2025 film directed by Kent Jones

Late Fame is a 2025 American drama film directed by Kent Jones, written by Samy Burch and based on the posthumously published novella by Arthur Schnitzler. It stars Willem Dafoe, Greta Lee and Edmund Donovan.

The film had its world premiere in the Orizzonti section of the 82nd Venice International Film Festival on August 30, 2025. It was released on August 7, 2026, by Magnolia Pictures.

== Plot ==
Ed Saxberger lives in obscurity in downtown Manhattan, where he has resided since moving from Pennsylvania to join the bohemian art scene fifty years ago. Ed's daily routine consists of working in a post office and playing pool at a nearby bar with his fellow working-class friends. He listens to his sister's voicemails as she chronicles their brother's declining health, pleading with Ed to visit him.

One day Ed is approached by Meyers, a wealthy and pretentious NYU grad who has become a fervent admirer of Ed since reading Way Past Go, a book of poems Ed published in the 1970s; having shared the book with "The Enthusiasm Society", a group of wealthy young writers, Meyers tells Ed that they have become massive fans of his work. Curious, Ed accepts Meyers' invitation to meet them and is quickly enamored by the attention he receives from the group, especially the flirtatious actress Gloria.

The group plans to host a reading and, at Meyers' urging, Ed agrees to compose an original poem to be read as the featured performance. Meyers uses his connections to put Ed in contact with a literary agent as a "rediscovery" but Ed loses his enthusiasm when he learns the meeting was for a memoir and not to republish his previous work. Ed struggles with writer's block and continues to ignore his sister's phone calls.

Ed gifts Arnold, one of his friends, a copy of Way Past Go for his birthday, but Arnold and the other patrons mock Ed's past as a Bohemian poet. Gloria arrives at his apartment unannounced, pretending to be Ed's lover when Arnold visits to apologize for how he reacted to Ed's gift. Ed meets Gloria outside, and they take mushrooms and walk around SoHo. They kiss at a park before she takes him to a bar where she performs as a flapper era singer to a group of admiring men.

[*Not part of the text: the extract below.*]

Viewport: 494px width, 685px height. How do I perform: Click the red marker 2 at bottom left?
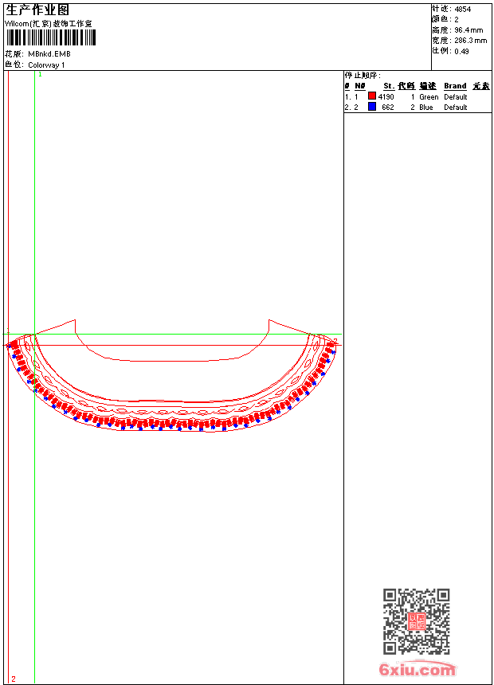pyautogui.click(x=13, y=679)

The day before the reading Ed confesses to the Enthusiasm Society he hasn't written a single word of his new poem. Angry and panicked, the group decides that one of Ed's previous poems will be performed instead. Ed visits Gloria unannounced and overcomes her protests to visit her, finding her without makeup and no longer adopting her actress persona. A man enters the apartment, where he and Gloria have a tense argument. At Gloria's insistence and despite his protests, Ed leaves.

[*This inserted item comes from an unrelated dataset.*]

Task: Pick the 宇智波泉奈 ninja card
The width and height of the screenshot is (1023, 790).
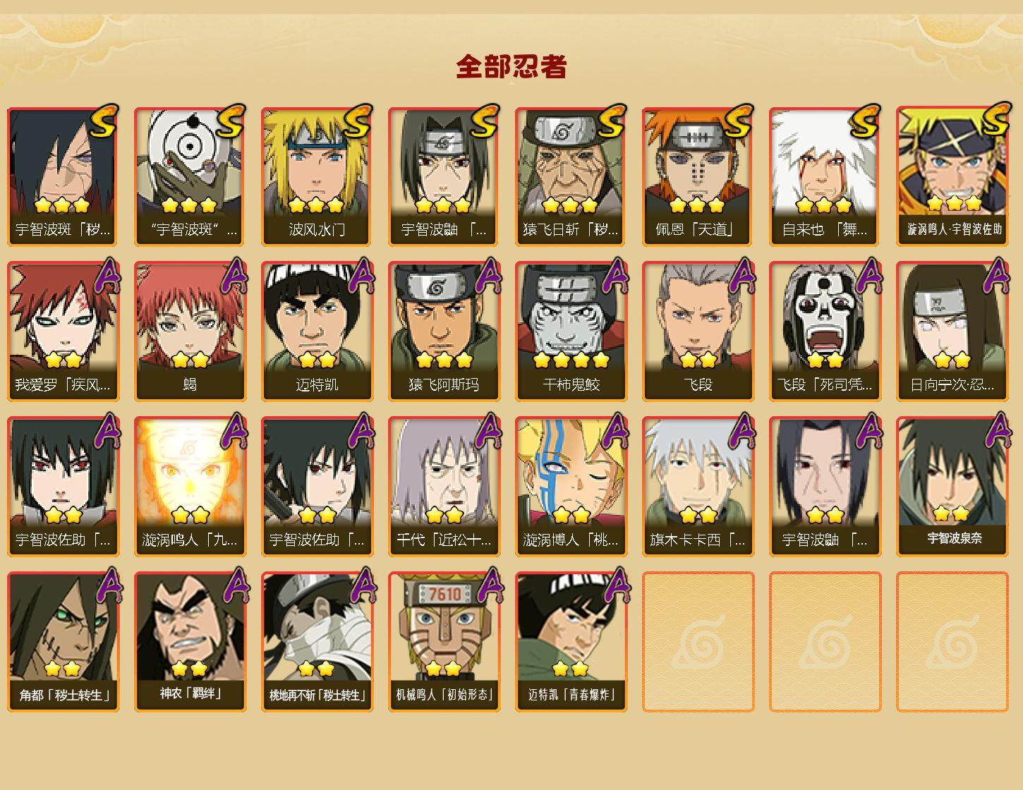Action: click(x=952, y=487)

At the reading, the group is in a panic when Gloria is late; she arrives acting as a glamorous, fainting, and drug-addled actress. Despite her persona, Gloria dramatically performs a monologue written by one of the members to wide applause. At the end of the reading, Ed reads a poem reflecting on his experience first moving to NYC and an unrequited love that mimics his recent experiences. The poem is extremely well received and Ed is crowned with laurels. Gloria asks Ed to inform the boys she has accepted a role in The Winter's Tale at a reputable theatre in Minneapolis and will be leaving. A voicemail from Ed's sister reveals their brother passed away.

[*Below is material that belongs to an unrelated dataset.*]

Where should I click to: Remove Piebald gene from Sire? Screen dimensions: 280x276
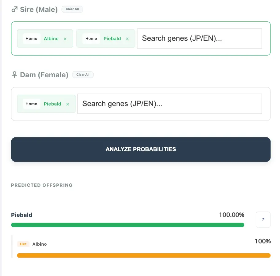pyautogui.click(x=127, y=39)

Later, the Enthusiasm Society read reviews that are largely negative bar Gloria and Ed's contributions. The group erupts in argument after they learn Meyers wrote one himself in which he had nothing positive to say, dissolving altogether. Ed is followed by the group's youngest member, Winn, who asks Ed to review his work, insistent that Ed's fame means his opinion matters. Winn then reveals he never read Way Past Go, nor did any other member of the Enthusiasm Society except Meyers, taking his insistence of Ed's influence at face value. Ed tells Winn he will read Winn's work when Winn reads his and heads into the bar to play pool.

==Cast==
- Willem Dafoe as Ed Saxberger
- Greta Lee as Gloria
- Edmund Donovan as Meyers
- Clay Singer as Brussard
- Luca Padovan as Winn
- Graham Campbell as Sherfey
- Arthur Langlie as Carmichael
- Jake Lacy as Literary Agent
- Tony Torn as Paulie
- Clark Johnson as Arnold

==Production==
In May 2024, Variety reported that Late Fame, starring Willem Dafoe and Sandra Hüller, was expected to begin filming in New York City that fall with a screenplay penned by Samy Burch. The report noted that Pamela Koffler and Christine Vachon of Killer Films had signed on as producers and that the project would seek distributors at Cannes Film Festival. Martin Scorsese served as an executive producer.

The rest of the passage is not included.